▶ [PROBLEMA PROPOSTO 1]
Repete exatamente tudo o que vai do início da listagem até à linha que contém "Looking at the screenshot, I should point(781,297).", incluindo ambas as extremidades.

▶ [TEXTO EXTRAÍDO]

O BPP já faz parte da história do sistema financeiro português. Foi a primeira baixa portuguesa após a falência do Lehman Brothers, em 2008, devido à crise do subprime nos Estados Unidos, e era um banco de investimento com um protagonismo superior à sua quota de mercado.

Era o private banking mais conhecido do país, tinha artistas e políticos a promoverem a sua marca em publicidade apenas publicada na comunicação social de referência e tinha, acima de tudo, uma estrela dos mercados chamada João Rendeiro, que tudo comandava. Um banqueiro que, dias antes de solicitar a intervenção e a ajuda de emergência ao Banco de Portugal, apresentava uma biografia que espelhava a história de um banqueiro que “venceu os mercados” mas que foi obrigado a entregar a gestão ao supervisor da banca para que este injetasse 450 milhões de euros – facto que não impediu a falência da instituição.

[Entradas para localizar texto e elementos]
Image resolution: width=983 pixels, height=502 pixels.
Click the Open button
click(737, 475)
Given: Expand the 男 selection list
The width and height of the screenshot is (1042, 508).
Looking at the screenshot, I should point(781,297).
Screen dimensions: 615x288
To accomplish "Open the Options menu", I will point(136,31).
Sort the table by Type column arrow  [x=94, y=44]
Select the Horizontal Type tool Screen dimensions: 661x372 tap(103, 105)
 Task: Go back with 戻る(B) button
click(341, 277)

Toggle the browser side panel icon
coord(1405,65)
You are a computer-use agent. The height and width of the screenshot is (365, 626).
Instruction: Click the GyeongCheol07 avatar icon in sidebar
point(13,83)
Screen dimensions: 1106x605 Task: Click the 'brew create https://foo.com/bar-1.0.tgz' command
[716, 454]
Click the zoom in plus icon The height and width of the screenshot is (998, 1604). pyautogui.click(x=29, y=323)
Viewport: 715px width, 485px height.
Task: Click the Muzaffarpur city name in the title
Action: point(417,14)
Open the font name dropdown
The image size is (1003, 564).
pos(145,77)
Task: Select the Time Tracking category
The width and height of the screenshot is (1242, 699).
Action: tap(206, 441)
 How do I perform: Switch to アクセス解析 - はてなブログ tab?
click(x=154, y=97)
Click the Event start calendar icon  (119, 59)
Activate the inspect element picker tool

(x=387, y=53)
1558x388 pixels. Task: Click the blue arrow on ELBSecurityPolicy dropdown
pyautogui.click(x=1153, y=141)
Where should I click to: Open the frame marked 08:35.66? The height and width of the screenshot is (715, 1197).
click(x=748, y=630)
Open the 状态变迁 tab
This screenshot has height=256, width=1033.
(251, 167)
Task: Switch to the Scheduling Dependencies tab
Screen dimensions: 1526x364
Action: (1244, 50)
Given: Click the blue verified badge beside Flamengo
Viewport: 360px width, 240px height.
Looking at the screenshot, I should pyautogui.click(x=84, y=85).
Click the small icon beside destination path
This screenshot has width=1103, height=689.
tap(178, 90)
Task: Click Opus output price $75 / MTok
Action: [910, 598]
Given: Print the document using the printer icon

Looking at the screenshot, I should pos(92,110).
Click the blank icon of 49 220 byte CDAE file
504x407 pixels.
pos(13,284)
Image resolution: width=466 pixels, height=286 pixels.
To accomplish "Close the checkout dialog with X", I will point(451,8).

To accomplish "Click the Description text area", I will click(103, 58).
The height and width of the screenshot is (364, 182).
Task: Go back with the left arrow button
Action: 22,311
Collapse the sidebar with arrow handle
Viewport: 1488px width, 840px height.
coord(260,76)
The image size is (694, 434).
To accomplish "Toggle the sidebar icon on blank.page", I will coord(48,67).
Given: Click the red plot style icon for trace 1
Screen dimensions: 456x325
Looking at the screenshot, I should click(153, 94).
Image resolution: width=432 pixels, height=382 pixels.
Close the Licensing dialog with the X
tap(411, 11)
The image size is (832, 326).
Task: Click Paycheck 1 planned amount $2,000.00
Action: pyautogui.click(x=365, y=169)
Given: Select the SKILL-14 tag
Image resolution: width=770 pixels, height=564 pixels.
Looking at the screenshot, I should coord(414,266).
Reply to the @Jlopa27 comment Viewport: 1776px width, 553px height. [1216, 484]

▶ [PROBLEMA PROPOSTO 2]
Reproduz sem alterações tudo o que, no texto sobre o BPP, vai desde "O BPP já faz" até "quota de mercado.".

▶ [RESULTADO DO EXERCÍCIO 1]
Image resolution: width=983 pixels, height=502 pixels.
Click the Open button
click(737, 475)
Given: Expand the 男 selection list
The width and height of the screenshot is (1042, 508).
Looking at the screenshot, I should point(781,297).

▶ [RESULTADO DO EXERCÍCIO 2]
O BPP já faz parte da história do sistema financeiro português. Foi a primeira baixa portuguesa após a falência do Lehman Brothers, em 2008, devido à crise do subprime nos Estados Unidos, e era um banco de investimento com um protagonismo superior à sua quota de mercado.